> What is being asked
In the material below, the lines from the one containing "Move the goods row down with blue arrow" through the one containing "Select the red VAC criteria swatch" are to be given again exactly, ends included, and no others.

> Material shown
----
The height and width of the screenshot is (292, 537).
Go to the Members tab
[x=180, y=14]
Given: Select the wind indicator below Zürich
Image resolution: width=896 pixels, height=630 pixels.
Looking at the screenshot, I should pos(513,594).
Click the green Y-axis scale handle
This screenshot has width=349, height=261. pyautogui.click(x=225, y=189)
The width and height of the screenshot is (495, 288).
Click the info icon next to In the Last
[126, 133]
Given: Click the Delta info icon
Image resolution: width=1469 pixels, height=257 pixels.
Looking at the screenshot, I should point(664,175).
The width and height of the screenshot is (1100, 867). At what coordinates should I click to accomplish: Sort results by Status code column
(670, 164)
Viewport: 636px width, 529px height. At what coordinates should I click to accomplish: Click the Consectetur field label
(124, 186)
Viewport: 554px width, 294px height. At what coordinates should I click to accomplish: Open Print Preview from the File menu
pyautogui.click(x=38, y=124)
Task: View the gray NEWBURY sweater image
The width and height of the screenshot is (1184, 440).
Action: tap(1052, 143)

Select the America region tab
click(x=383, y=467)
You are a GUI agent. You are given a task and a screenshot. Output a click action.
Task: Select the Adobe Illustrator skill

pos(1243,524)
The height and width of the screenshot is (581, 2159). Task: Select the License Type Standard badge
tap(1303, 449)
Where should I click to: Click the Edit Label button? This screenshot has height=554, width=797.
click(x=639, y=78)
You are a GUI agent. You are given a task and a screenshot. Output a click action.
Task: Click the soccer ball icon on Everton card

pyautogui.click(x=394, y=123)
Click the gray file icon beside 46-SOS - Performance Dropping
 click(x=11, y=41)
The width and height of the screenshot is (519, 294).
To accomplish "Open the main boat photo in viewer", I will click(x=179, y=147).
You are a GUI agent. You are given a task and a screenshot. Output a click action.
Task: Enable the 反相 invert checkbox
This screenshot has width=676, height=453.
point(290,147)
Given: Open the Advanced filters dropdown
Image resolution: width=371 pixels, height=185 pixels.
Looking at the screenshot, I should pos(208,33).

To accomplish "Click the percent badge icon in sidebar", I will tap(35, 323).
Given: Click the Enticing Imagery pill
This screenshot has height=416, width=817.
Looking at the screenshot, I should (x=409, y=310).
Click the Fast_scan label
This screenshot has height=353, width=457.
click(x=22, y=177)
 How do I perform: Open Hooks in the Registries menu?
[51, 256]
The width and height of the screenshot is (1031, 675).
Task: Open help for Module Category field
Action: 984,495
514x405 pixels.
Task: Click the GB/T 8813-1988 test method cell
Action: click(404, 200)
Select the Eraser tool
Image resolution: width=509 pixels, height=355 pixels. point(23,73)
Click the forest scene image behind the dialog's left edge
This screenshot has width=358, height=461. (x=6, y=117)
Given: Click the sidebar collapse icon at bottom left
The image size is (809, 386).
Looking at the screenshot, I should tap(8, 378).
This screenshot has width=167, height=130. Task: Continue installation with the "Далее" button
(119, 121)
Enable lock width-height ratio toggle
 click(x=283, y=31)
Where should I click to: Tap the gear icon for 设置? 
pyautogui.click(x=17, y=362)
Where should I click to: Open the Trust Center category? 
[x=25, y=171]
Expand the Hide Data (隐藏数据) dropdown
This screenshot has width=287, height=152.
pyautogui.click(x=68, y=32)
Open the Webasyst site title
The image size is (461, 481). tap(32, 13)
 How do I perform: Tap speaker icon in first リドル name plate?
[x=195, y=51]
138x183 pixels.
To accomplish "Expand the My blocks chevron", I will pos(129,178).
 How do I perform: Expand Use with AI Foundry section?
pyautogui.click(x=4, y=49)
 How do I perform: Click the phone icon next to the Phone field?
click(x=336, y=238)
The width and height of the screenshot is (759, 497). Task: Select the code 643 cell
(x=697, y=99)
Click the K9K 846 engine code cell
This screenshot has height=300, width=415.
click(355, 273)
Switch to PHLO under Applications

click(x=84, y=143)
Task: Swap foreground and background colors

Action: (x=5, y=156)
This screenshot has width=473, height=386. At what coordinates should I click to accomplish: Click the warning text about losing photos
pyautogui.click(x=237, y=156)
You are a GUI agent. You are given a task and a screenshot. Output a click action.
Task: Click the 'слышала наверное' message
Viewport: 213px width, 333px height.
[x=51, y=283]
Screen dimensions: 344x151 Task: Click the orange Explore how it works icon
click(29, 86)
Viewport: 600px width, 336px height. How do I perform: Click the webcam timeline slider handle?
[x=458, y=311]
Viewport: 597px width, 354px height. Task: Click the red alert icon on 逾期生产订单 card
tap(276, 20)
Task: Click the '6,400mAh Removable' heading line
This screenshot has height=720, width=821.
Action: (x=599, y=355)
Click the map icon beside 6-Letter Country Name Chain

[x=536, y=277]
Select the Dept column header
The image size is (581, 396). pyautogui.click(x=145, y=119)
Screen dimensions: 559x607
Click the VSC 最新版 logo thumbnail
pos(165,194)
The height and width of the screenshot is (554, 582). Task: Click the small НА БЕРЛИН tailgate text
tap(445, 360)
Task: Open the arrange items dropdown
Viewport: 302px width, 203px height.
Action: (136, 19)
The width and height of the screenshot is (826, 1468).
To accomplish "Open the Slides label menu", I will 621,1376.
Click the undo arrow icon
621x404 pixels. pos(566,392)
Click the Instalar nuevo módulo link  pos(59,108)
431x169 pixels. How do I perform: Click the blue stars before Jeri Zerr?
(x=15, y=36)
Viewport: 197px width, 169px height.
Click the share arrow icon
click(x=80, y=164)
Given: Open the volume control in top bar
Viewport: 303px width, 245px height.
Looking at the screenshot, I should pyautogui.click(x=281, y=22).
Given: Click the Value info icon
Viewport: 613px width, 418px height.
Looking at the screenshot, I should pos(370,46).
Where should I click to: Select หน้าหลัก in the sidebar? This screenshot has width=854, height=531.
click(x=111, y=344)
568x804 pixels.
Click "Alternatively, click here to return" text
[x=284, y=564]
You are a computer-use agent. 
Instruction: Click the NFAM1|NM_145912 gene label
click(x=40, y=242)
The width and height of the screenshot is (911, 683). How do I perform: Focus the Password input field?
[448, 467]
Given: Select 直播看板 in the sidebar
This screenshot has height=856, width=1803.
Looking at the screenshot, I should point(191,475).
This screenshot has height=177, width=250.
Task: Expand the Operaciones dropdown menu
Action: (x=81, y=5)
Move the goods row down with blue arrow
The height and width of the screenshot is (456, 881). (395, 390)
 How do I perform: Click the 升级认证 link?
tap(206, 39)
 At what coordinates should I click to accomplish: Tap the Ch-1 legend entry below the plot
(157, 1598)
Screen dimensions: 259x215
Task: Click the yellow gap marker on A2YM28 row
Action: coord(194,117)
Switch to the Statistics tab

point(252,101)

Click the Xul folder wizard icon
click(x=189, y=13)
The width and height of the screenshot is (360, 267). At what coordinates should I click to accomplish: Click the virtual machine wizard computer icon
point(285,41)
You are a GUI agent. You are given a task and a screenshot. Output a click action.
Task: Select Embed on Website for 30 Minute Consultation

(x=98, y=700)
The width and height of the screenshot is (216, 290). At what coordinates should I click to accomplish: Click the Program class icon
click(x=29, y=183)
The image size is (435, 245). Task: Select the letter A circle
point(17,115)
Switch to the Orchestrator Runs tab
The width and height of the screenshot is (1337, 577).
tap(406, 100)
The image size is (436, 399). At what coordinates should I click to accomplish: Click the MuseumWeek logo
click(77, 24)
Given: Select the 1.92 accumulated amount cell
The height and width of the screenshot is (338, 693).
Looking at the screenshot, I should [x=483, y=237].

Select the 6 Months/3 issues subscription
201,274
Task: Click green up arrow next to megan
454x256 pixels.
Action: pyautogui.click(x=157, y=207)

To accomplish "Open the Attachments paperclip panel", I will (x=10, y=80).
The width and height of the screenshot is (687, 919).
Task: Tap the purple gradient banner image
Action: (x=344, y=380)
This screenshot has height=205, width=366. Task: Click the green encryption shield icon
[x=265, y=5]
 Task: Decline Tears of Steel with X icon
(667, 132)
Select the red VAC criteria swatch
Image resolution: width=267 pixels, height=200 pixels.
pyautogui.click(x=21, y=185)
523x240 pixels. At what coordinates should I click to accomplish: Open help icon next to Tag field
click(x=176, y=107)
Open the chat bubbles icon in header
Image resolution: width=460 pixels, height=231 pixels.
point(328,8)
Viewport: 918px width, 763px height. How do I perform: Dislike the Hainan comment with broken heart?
----
> Result
Move the goods row down with blue arrow
The height and width of the screenshot is (456, 881). (395, 390)
 How do I perform: Click the 升级认证 link?
tap(206, 39)
 At what coordinates should I click to accomplish: Tap the Ch-1 legend entry below the plot
(157, 1598)
Screen dimensions: 259x215
Task: Click the yellow gap marker on A2YM28 row
Action: coord(194,117)
Switch to the Statistics tab

point(252,101)

Click the Xul folder wizard icon
click(x=189, y=13)
The width and height of the screenshot is (360, 267). At what coordinates should I click to accomplish: Click the virtual machine wizard computer icon
point(285,41)
You are a GUI agent. You are given a task and a screenshot. Output a click action.
Task: Select Embed on Website for 30 Minute Consultation

(x=98, y=700)
The width and height of the screenshot is (216, 290). At what coordinates should I click to accomplish: Click the Program class icon
click(x=29, y=183)
The image size is (435, 245). Task: Select the letter A circle
point(17,115)
Switch to the Orchestrator Runs tab
The width and height of the screenshot is (1337, 577).
tap(406, 100)
The image size is (436, 399). At what coordinates should I click to accomplish: Click the MuseumWeek logo
click(77, 24)
Given: Select the 1.92 accumulated amount cell
The height and width of the screenshot is (338, 693).
Looking at the screenshot, I should [x=483, y=237].

Select the 6 Months/3 issues subscription
201,274
Task: Click green up arrow next to megan
454x256 pixels.
Action: pyautogui.click(x=157, y=207)

To accomplish "Open the Attachments paperclip panel", I will (x=10, y=80).
The width and height of the screenshot is (687, 919).
Task: Tap the purple gradient banner image
Action: (x=344, y=380)
This screenshot has height=205, width=366. Task: Click the green encryption shield icon
[x=265, y=5]
 Task: Decline Tears of Steel with X icon
(667, 132)
Select the red VAC criteria swatch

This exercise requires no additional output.